バッドジンクス×シュガーラバー
自分から電話をかけてくれたくせに、ものの1分であっさり切ってしまった。

ドライなようでいてとても思いやりのある同期兼友人の言葉にじーんとして、通話の切れたスマホ画面をしばらく眺める。

家族も、友人も、同僚も、上司も……私の周りには、優しい人たちばかりだ。

自分は、こんなにもダメな人間なのに。たくさんの人に支えられて、なんとかやって来れている。
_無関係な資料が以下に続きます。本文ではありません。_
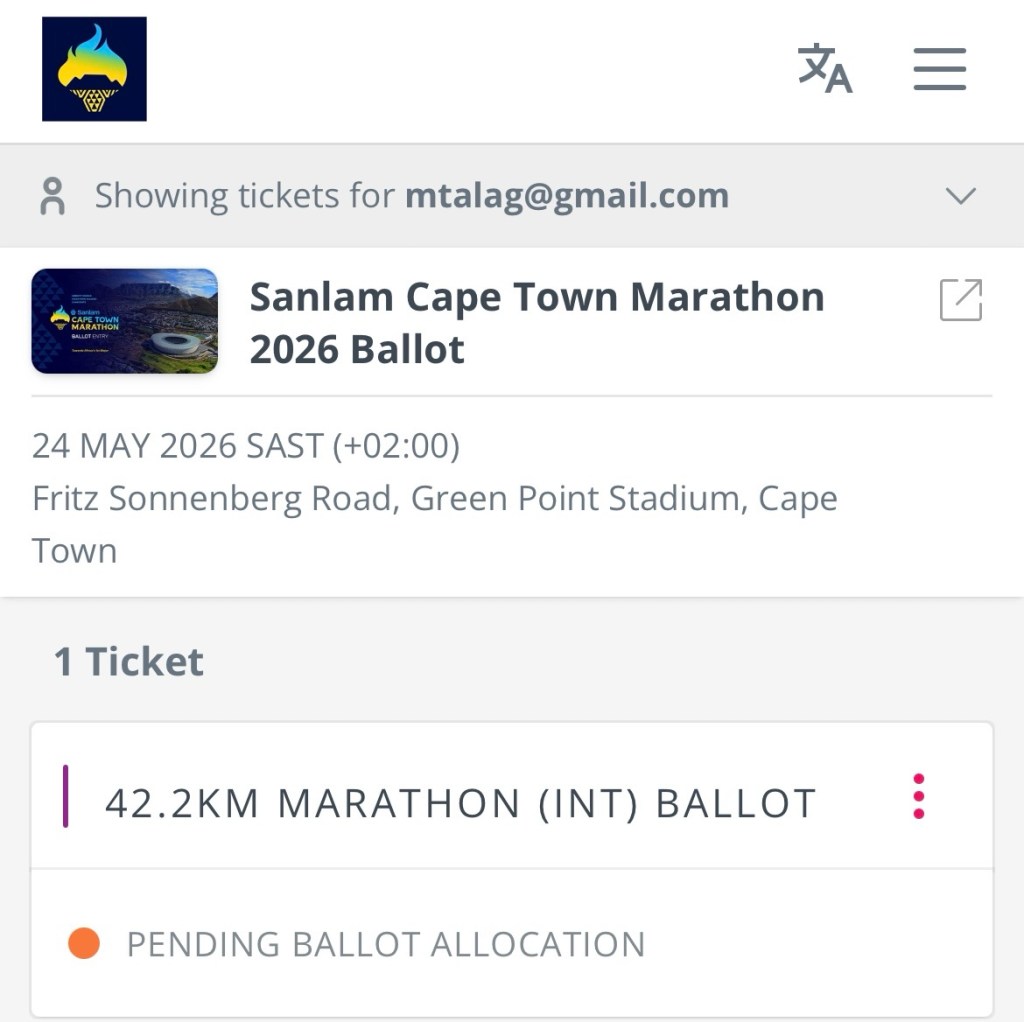The image size is (1024, 1022).
Task: Click the Fritz Sonnenberg Road venue address
Action: [x=434, y=498]
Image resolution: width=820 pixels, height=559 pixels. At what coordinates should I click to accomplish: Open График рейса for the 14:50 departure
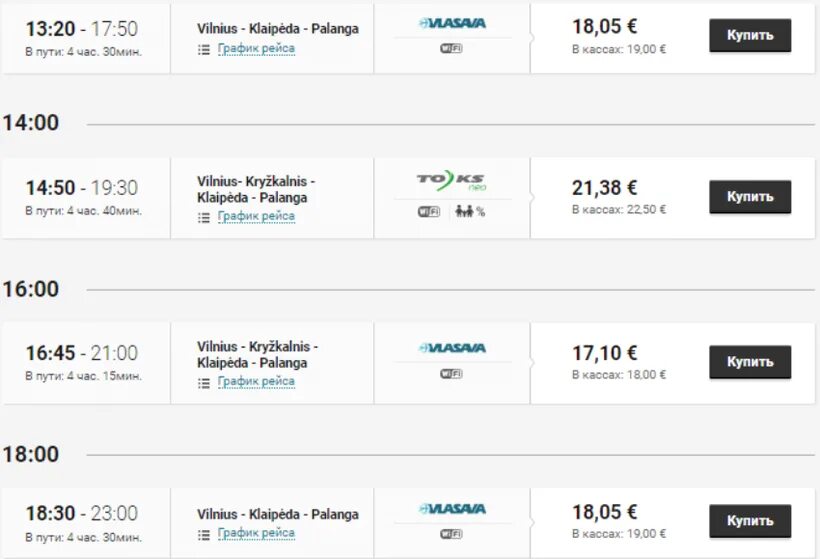[256, 216]
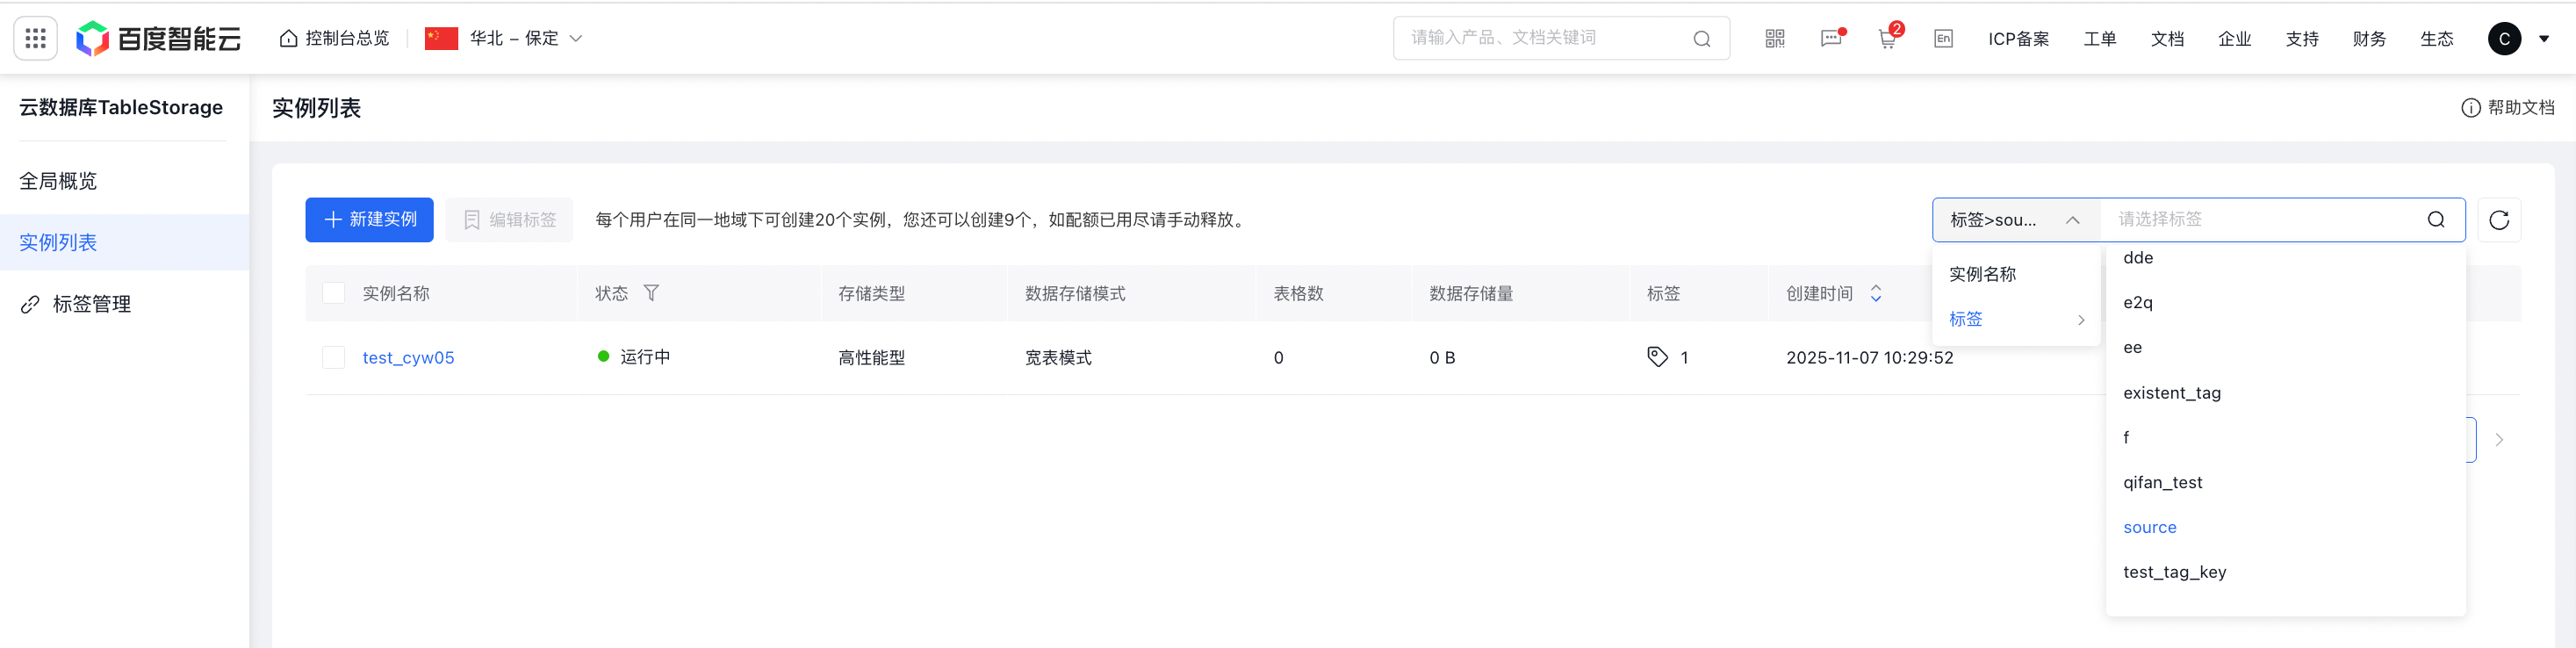2576x648 pixels.
Task: Select 标签管理 in the left sidebar
Action: point(91,304)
その優しさに応えたい。9月発売の新商品、最高の形で出せるようにがんばらなくちゃ。

とりあえず今目指すのは、1週間後に予定されている部長プレゼンをクリアすることだ。

スイーツグループの責任者である久浦部長に試作品を食べてもらい、その完成度によってこのまま企画を進めていいかの是非が決まる、大事なイベント。

よし、と声に出さず意気込み、ソファから立ち上がる。

会社でおにぎりを食べたから、夜ごはんはいいや。

とりあえずシャワーを浴びて、それから寝る前にまた少し、もっといいものにできないかいろいろ考えてみよう。

身体的な疲労はもちろんあるけれど、精神面は充足感で満ちている。

明日また会社に行くのが待ち遠しくて、そんな自分の心境に驚きながらも、こんなふうに前向きでいられることがうれしい。

1日分の疲れで多少足取りは重くとも、私は弾んだ気分でシャワーの準備をするのだった。